1. Prep the Ingredients:
- Dice the onion and set aside.
- Mince the garlic cloves.
- Peel and dice the sweet potato.
- Drain and rinse both the kidney beans and black beans.
- Dice another cup (100g) of onion to be used for garnish or added later for texture.
2. Cook the Chorizo:
- In a large pot or Dutch oven, cook the chorizo over medium heat until it is fully browned, breaking it up into smaller pieces with a wooden spoon as it cooks. This should take about 5-7 minutes.

3. Add Aromatics:
- Add the diced onion (110g) and minced garlic to the pot. Cook, stirring frequently, until the onion is translucent and the garlic is fragrant, about 3-4 minutes.
4. Add Sweet Potato and Beans:
- Stir in the diced sweet potato, kidney beans, and black beans. Mix well to combine with the chorizo and onion mixture.
5. Incorporate Tomatoes and Spices:
- Add the canned tomatoes (with their juices) and tomato paste to the pot. Stir well to combine.
- Add the chili powder, ground cumin, and dried oregano. Stir to evenly distribute the spices.
6. Add Liquid:
- Pour in 2 cups of water (470g), stirring gently to incorporate all the ingredients.
7. Simmer the Chili:
- Bring the mixture to a boil over medium-high heat. Once boiling, reduce the heat to low and let it simmer, uncovered, for about 30-40 minutes, or until the sweet potatoes are tender and the chili has thickened to your desired consistency. Stir occasionally to prevent sticking and to ensure even cooking.
8. Final Touches:
- Towards the end of the cooking time, you can add the extra diced onion (100g) for a fresh crunch and additional flavor, if desired.

9. Serve:
- Ladle the chili into bowls and serve hot. You can garnish with anything you like such as sour cream, shredded cheese, fresh cilantro, or chopped green onions.
10. Enjoy:
- Enjoy your delicious, hearty chorizo sweet potato chili!

Tips:

- For a smokier flavor, try roasting the sweet potatoes before adding them to the chili.

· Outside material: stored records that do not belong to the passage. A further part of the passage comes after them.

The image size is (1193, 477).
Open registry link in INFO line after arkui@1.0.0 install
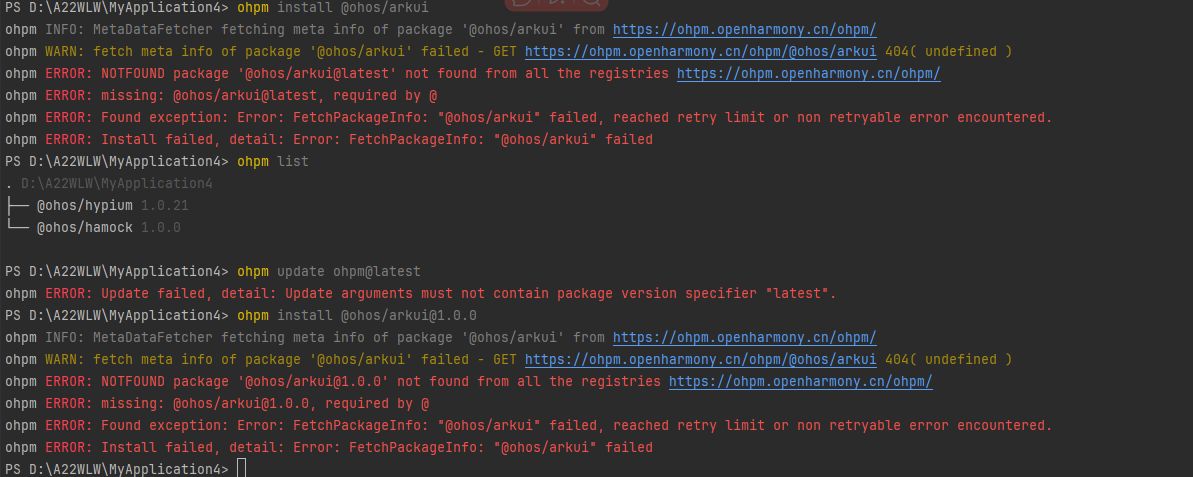point(744,337)

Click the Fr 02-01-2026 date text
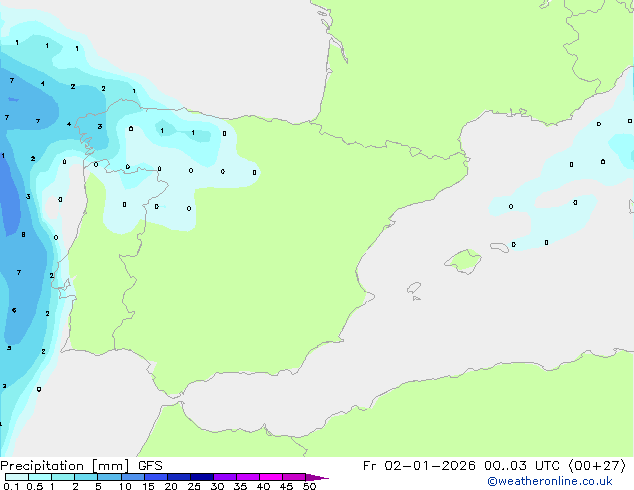(419, 466)
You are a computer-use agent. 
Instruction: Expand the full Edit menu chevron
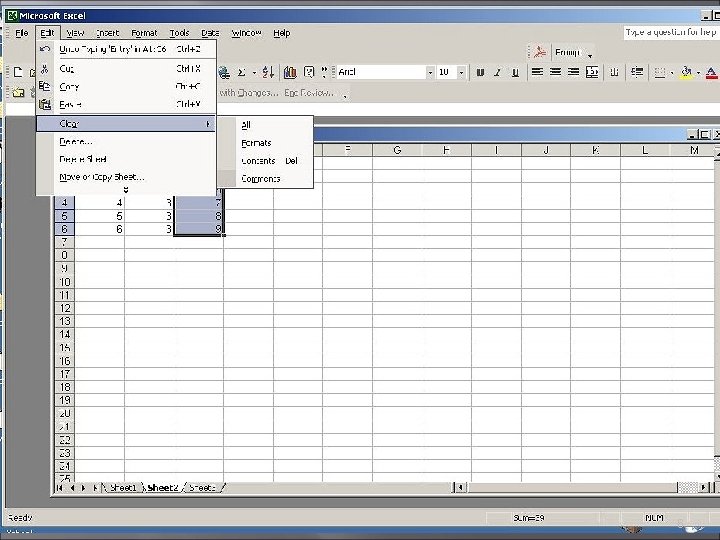coord(125,190)
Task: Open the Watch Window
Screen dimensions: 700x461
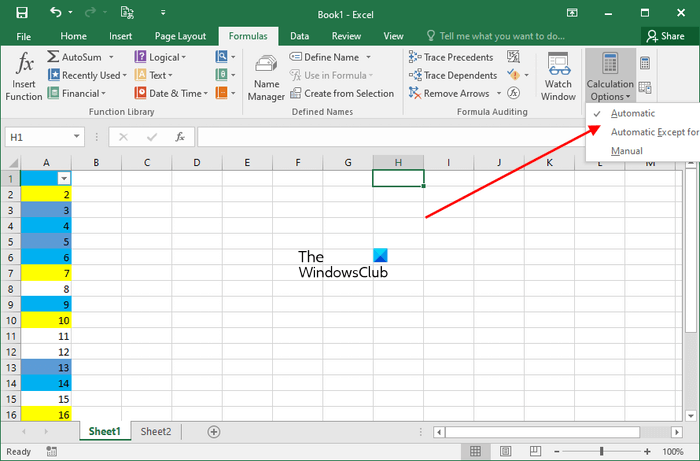Action: click(x=558, y=76)
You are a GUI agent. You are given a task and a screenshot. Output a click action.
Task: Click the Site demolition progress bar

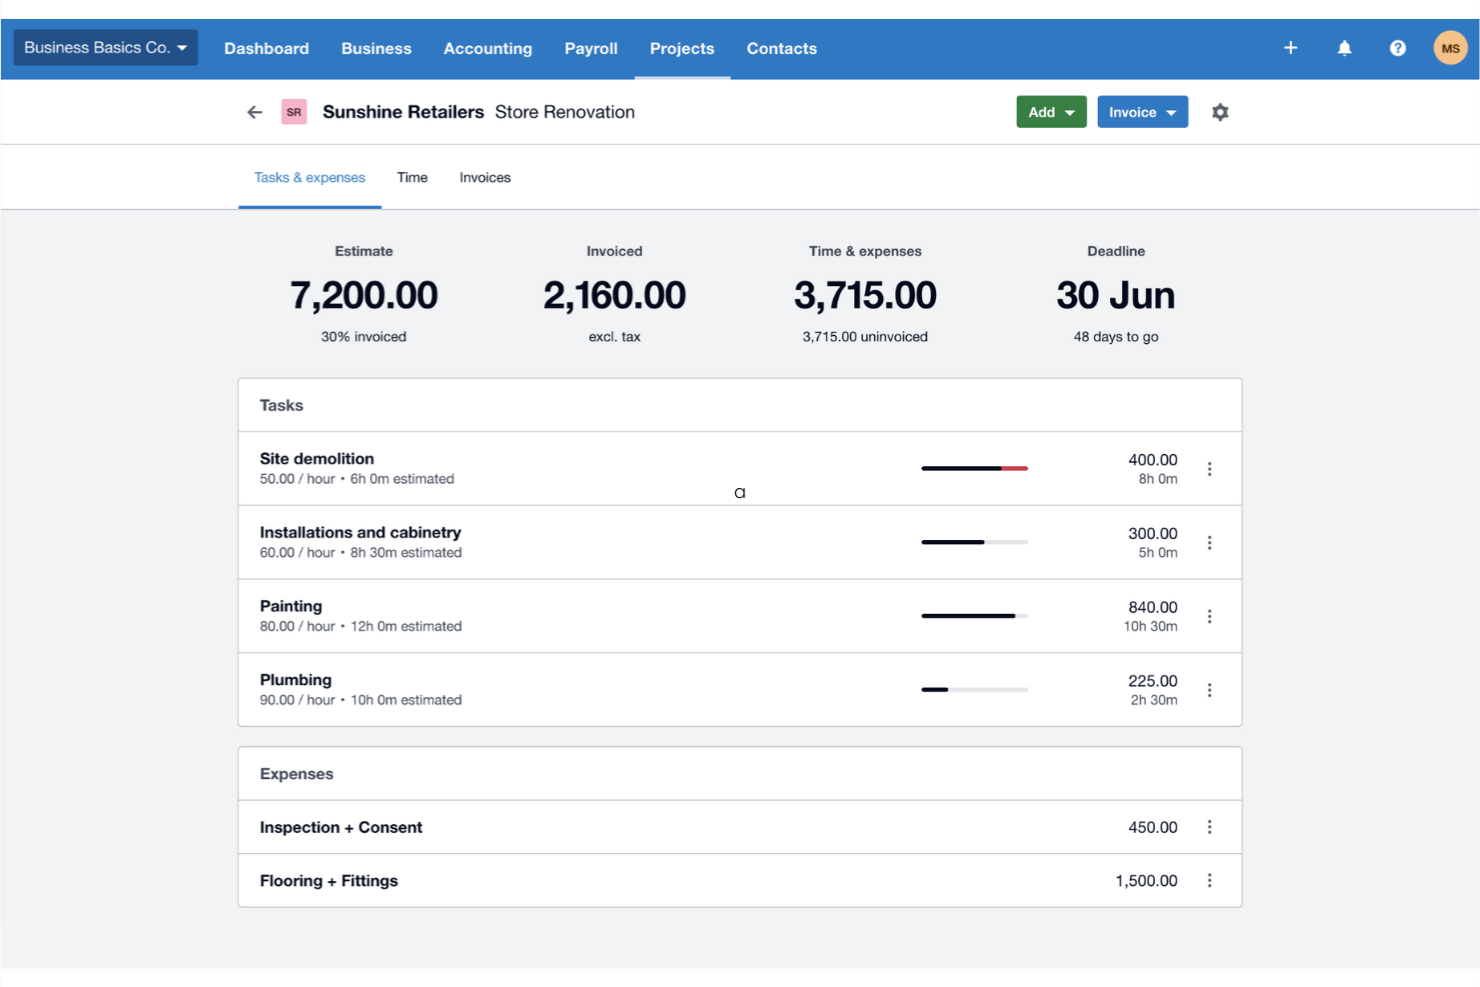[x=974, y=467]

- If you prefer a thicker chili, let it simmer uncovered for a longer period to reduce the liquid.

- For a vegetarian version, substitute chorizo with a plant-based sausage or extra beans.

- Feel free to adjust the spice level by adding more or less chili powder according to your taste.

- Serve with diverse toppings like shredded cheese, avocado, or tortilla chips for added texture and flavor.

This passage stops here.